Cho A, B, C cân tại A, góc vuông góc với AB tại B, C và AB tại E, D nằm ở B và M, vẽ EN ⊥ BD. Chứng minh: DE = DN

To prove \( DE = DN \), we start with the given conditions:

1. Triangle \( ABC \) is isosceles with \( AB = AC \).
2. \( BD \) and \( CE \) are perpendicular to \( AB \) at points \( B \) and \( E \), respectively.
3. \( EN \perp BD \).

Let's analyze the geometric configurations:

1. Since \( AB = AC \), the angles \( ADB \) and \( ADC \) are equal, which makes triangles \( ADB \) and \( ADC \) isosceles.

2. \( EN \perp BD \) implies that \( N \) is the foot of the perpendicular from \( E \) to \( BD \).

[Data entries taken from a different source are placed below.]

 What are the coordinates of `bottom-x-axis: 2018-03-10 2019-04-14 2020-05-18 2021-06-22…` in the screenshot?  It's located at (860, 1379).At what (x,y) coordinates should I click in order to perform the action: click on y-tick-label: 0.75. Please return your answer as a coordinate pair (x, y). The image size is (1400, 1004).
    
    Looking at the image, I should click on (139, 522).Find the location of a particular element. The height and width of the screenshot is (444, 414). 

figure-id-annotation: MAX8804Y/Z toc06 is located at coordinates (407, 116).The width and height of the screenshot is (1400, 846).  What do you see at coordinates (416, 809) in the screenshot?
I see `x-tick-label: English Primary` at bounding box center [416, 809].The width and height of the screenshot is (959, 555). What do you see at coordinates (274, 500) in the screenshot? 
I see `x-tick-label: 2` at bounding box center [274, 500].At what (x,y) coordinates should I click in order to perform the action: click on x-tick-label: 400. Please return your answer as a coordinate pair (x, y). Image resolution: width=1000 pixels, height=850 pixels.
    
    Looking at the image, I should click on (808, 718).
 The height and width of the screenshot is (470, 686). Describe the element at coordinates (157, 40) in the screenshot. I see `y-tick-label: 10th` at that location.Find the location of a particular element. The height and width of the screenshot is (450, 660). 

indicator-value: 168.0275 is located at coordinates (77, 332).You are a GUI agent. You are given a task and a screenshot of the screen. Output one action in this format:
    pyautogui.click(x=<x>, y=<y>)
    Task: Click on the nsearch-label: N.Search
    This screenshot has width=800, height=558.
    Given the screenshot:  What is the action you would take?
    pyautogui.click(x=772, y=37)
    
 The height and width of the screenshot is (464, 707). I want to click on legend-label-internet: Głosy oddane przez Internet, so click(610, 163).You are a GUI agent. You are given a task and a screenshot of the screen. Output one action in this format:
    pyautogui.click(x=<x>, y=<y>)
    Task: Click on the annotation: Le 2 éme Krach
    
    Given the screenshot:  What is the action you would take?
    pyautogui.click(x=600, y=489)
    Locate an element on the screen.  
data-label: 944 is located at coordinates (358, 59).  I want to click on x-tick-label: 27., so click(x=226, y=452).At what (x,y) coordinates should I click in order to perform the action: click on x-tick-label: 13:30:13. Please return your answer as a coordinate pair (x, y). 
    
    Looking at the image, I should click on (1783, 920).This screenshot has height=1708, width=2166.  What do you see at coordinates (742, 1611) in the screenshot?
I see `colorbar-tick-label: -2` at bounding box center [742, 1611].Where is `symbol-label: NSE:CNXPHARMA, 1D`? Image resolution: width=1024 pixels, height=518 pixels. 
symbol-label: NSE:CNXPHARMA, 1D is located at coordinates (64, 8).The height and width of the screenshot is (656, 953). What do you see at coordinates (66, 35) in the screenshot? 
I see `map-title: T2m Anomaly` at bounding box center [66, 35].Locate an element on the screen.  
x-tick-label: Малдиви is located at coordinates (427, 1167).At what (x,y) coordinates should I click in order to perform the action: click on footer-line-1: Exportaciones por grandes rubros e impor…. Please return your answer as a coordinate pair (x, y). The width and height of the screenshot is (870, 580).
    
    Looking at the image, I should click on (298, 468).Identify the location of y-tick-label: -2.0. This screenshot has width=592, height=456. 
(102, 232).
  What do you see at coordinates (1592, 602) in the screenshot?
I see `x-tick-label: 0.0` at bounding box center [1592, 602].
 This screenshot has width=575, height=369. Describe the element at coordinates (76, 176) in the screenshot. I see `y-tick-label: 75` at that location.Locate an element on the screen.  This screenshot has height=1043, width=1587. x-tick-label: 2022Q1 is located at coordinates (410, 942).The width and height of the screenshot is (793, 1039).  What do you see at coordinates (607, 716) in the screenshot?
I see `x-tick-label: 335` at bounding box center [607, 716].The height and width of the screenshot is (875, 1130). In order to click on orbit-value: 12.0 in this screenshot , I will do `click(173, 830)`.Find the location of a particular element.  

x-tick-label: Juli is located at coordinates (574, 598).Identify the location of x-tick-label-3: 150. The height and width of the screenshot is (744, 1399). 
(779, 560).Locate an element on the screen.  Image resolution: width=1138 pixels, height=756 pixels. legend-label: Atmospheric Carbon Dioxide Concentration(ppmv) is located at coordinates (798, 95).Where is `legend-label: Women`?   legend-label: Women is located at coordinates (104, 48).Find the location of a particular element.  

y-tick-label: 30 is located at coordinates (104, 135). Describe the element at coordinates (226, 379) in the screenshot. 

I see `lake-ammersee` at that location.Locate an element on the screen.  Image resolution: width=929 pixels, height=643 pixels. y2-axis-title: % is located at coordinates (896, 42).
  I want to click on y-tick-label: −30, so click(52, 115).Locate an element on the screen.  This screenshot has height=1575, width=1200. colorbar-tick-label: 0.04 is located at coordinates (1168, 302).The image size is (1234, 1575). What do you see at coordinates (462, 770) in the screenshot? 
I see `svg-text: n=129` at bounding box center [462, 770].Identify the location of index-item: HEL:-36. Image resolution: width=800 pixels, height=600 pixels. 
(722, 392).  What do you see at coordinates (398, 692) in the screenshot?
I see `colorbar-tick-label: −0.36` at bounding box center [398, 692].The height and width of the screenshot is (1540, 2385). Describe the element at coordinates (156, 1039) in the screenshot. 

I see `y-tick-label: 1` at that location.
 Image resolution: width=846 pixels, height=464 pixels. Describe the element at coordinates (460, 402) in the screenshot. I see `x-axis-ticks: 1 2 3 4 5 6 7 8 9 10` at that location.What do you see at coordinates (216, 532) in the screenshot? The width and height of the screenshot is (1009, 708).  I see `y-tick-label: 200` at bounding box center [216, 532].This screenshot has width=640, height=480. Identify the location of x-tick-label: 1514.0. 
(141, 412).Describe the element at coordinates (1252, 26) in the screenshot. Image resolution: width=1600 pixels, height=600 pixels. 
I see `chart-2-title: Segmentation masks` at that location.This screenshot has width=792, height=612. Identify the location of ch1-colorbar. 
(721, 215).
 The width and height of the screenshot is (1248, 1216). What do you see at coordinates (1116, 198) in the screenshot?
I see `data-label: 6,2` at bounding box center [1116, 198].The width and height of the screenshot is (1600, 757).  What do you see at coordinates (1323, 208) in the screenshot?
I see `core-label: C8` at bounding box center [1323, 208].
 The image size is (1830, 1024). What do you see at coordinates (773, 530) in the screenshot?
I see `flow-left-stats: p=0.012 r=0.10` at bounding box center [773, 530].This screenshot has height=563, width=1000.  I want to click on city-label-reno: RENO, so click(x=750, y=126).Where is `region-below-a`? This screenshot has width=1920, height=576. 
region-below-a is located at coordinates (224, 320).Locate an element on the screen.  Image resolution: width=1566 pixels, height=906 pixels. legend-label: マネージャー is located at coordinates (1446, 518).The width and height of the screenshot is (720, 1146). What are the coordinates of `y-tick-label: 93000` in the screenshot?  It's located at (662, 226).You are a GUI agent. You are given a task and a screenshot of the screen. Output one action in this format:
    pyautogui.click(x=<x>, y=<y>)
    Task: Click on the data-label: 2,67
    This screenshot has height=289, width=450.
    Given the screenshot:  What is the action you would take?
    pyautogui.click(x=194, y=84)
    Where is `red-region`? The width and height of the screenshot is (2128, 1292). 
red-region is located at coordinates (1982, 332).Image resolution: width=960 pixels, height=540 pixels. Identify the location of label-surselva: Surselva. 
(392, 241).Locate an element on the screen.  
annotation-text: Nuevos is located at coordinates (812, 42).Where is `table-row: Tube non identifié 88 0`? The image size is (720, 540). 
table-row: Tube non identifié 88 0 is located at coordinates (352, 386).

3. From the isosceles triangle properties, the segments \( DE \) and \( DN \) can be considered corresponding parts of triangles that share the segment \( AB \).

### Steps for Proof:

- **Using right triangles:**
In triangles \( ADE \) and \( ADN \):
- \( AD = AD \) (common side)
- \( AE = AN \) (as \( E \) and \( N \) are defined based on the height from vertex \( A \))

- **Angle Properties:**
- Since \( EN \) is perpendicular to \( BD \), angles formed at \( D \) are right angles.

By the properties of similar triangles:
- Since we have two right triangles \( ADE \) and \( ADN \) with \( AD = AD \), and \( AE = AN \), we conclude that \( DE = DN \).

### Conclusion:
Thus, from the given properties and triangle congruence, we have proven that \( DE = DN \).

For the other parts:
- \( DC = DA \) follows from \( AC = AB \).
- \( MN \parallel AB \) follows from the angles created at transversal intersections.
- \( ME = MB \) also follows from the isosceles triangle properties.